## TASK GOAL
Please retype all of the data below, word for word.

## GIVEN RECORDS
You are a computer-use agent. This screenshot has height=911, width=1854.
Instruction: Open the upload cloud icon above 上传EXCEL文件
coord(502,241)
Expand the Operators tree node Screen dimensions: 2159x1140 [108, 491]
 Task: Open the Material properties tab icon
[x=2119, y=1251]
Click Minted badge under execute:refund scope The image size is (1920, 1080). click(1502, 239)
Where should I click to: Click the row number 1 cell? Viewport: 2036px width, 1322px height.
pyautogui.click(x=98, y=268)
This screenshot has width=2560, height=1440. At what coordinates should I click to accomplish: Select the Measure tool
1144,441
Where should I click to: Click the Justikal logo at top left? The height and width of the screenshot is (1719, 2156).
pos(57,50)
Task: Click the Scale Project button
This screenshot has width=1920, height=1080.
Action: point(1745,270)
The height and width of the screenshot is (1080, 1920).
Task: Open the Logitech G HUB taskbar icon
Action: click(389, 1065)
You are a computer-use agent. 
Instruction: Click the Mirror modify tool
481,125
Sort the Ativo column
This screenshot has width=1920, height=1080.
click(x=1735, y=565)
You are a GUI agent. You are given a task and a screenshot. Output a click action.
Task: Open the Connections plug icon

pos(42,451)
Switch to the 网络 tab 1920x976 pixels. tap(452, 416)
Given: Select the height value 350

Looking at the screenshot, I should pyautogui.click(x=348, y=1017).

## YOUR RESPONSE
You are a computer-use agent. This screenshot has height=911, width=1854.
Instruction: Open the upload cloud icon above 上传EXCEL文件
coord(502,241)
Expand the Operators tree node Screen dimensions: 2159x1140 [108, 491]
 Task: Open the Material properties tab icon
[x=2119, y=1251]
Click Minted badge under execute:refund scope The image size is (1920, 1080). click(1502, 239)
Where should I click to: Click the row number 1 cell? Viewport: 2036px width, 1322px height.
pyautogui.click(x=98, y=268)
This screenshot has width=2560, height=1440. At what coordinates should I click to accomplish: Select the Measure tool
1144,441
Where should I click to: Click the Justikal logo at top left? The height and width of the screenshot is (1719, 2156).
pos(57,50)
Task: Click the Scale Project button
This screenshot has width=1920, height=1080.
Action: point(1745,270)
The height and width of the screenshot is (1080, 1920).
Task: Open the Logitech G HUB taskbar icon
Action: click(389, 1065)
You are a computer-use agent. 
Instruction: Click the Mirror modify tool
481,125
Sort the Ativo column
This screenshot has width=1920, height=1080.
click(x=1735, y=565)
You are a GUI agent. You are given a task and a screenshot. Output a click action.
Task: Open the Connections plug icon

pos(42,451)
Switch to the 网络 tab 1920x976 pixels. tap(452, 416)
Given: Select the height value 350

Looking at the screenshot, I should pyautogui.click(x=348, y=1017).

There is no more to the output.